A firewall developed by the German firm GSMK for its secure CryptoPhone lets people know when a rogue cell tower is connecting to their phone. It’s the first system available that can do this, though it’s currently only available for enterprise customers using Android phones.

GSMK’s CryptoPhone 500, a high-end phone that costs more than $3,000 and combines a Samsung Galaxy S3 handset with the CryptoPhone operating system, offers strong end-to-end encryption along with a specially hardened Android operating system that offers more security than other Android phones and the patented baseband firewall that can alert customers when a rogue tower has connected to their phone or turned off the mobile network’s standard encryption.

The problem with rogue cell towers is widespread. The FCC is assembling a task force to address the illicit use of so-called IMSI catchers—the devices that pose as rogue cell towers. But the task force will only examine the use of the devices by hackers and criminals—and possibly foreign intelligence agencies—not their warrantless use by law enforcement agencies bent on deceiving judges about their deployment of the powerful surveillance technology.

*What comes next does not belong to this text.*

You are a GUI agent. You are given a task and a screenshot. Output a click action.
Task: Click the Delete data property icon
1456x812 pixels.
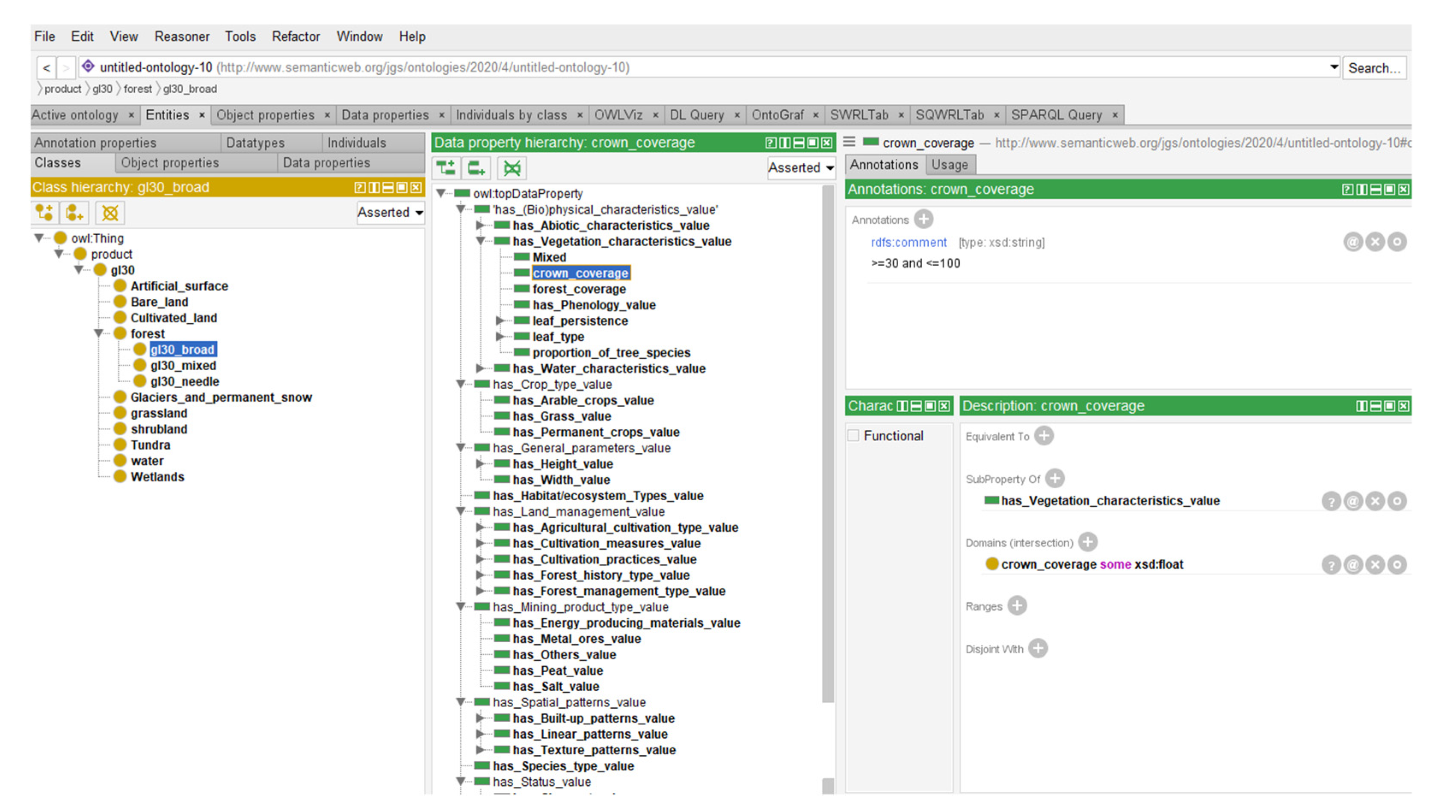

IMSI catchers, stingrays or GSM interceptors as they’re also called, force a phone to connect to them by emitting a stronger signal than the legitimate towers around them. Once connected, pings from the phone can help the rogue tower identify a phone in the vicinity and track the phone’s location and movement while passing the phone signals on to a legitimate tower so the user still receives service. Some of the IMSI software and devices also intercept and decrypt calls and can be used to push malware to vulnerable phones, and they can also be used to locate air cards used with computers. The systems are designed to be portable so they can be operated from a van or on foot to track a phone as it moves. But some can be stationary and operate from, say, a military base or an embassy. The reach of a rogue tower can be up to a mile away, forcing thousands of phones in a region to connect to it without anyone knowing.